The Malaysian Islamic Organizations Coordination Council (MABIM) condemned the banning of a mosque in the Malaysian state of Johor, from entering the Rohingya refugees, to pray in it.

A statement signed by the Speaker of the Council, Azmi Abdel Hamid, called the Religious Affairs and Fatwa Department to investigate placing a sign in front of the mosque, preventing the Rohingya people from entering it, describing the decision as extremist and contrary to the teachings of Islam and contradicting the principles of equality and brotherhood.

The Malaysian government announced last Sunday a major reduction in the procedures to trap the emerging corona virus (Covid-19), and to enter the stage of recovery from the epidemic, starting tomorrow, Wednesday.

Malaysian Defense Minister Ismail Sabri - responsible for the security aspect of the Corona fight - stressed that opening mosques excludes foreigners, with the aim of making room for Malaysian citizens and avoiding crowding in them.

The Planton Baru Mosque singled out the denial of entry to the displaced Rohingya people from Myanmar, and comes amid a campaign on social media platforms that politicians and human rights activists described as racist and that it targets foreigners, especially Rohingya refugees.

After the mosque was announced, it launched a counter campaign on social media platforms, making fun of discrimination decisions in worship countries, and politicians and jurists expressed their disapproval of what they described as a campaign of hatred against foreigners.

They also called on the government not to be drawn into the populist campaigns, although some preferred to wait and not comment on what they described as the mosque incident, pending the announcement of the position of the religious authorities in the country.

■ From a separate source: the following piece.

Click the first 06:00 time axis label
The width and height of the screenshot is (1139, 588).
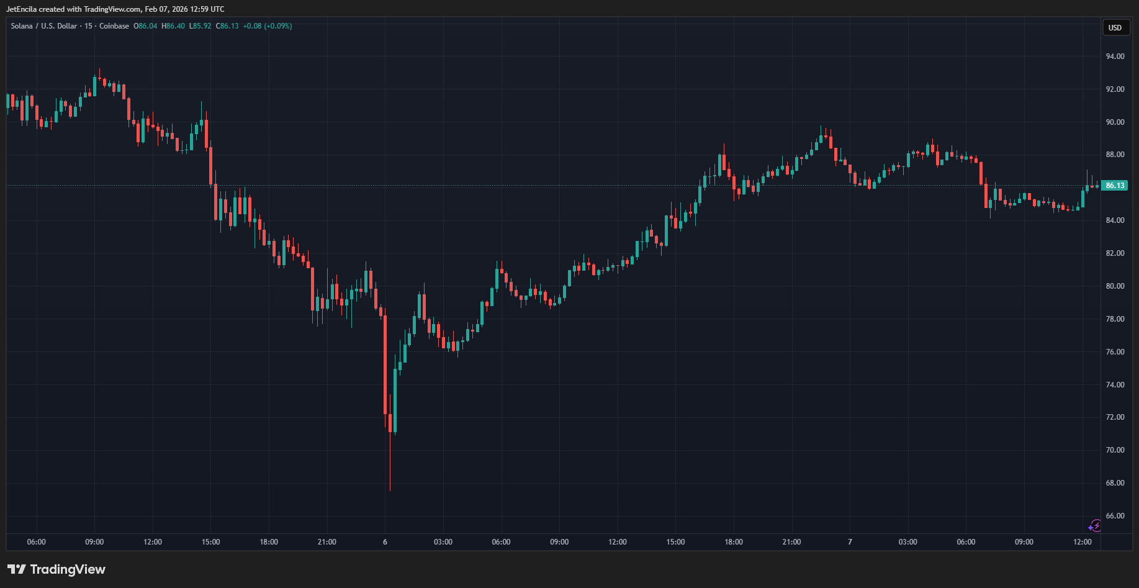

Although observers of Malaysian political developments absolve foreigners of the responsibility for starting the spread of the Corona virus in the country, and cite government reports at the beginning of the pandemic, they confirm that the direction of the media speech differed after weeks to highlight the foreigners, especially the workers from them.

The influx of refugees

The Malaysian authorities arrested about 270 Rohingya refugees yesterday while trying to reach the shores of Langkawi Island in the north of the country, and they found the body of refugees on the boat they were traveling in.

A statement of the police and coast guard said that 53 irregular refugees threw themselves from the boat when the joint force reached it, in the early hours of yesterday morning.

She added that they were swimming towards the beach where a police force was waiting for them to arrest them, and that the Coast Guard was unable to keep the boat out of the Malaysian territorial waters due to its breakdown.

The Coast Guard police statement added that approximately 400 Rohingya refugees and 11 smugglers were arrested as of last Saturday, and that the Coast Guard forced 20 boats away from the Malaysian coast.

The Malaysian authorities have adopted a policy since last February to keep boat refugees out of their territorial waters, which has resulted in widespread human rights criticism, especially after the death of dozens of refugees at sea.

Human rights organizations say that deporting or chasing ships that seek help in the sea violates the international laws of the sea and pushes those in it to death.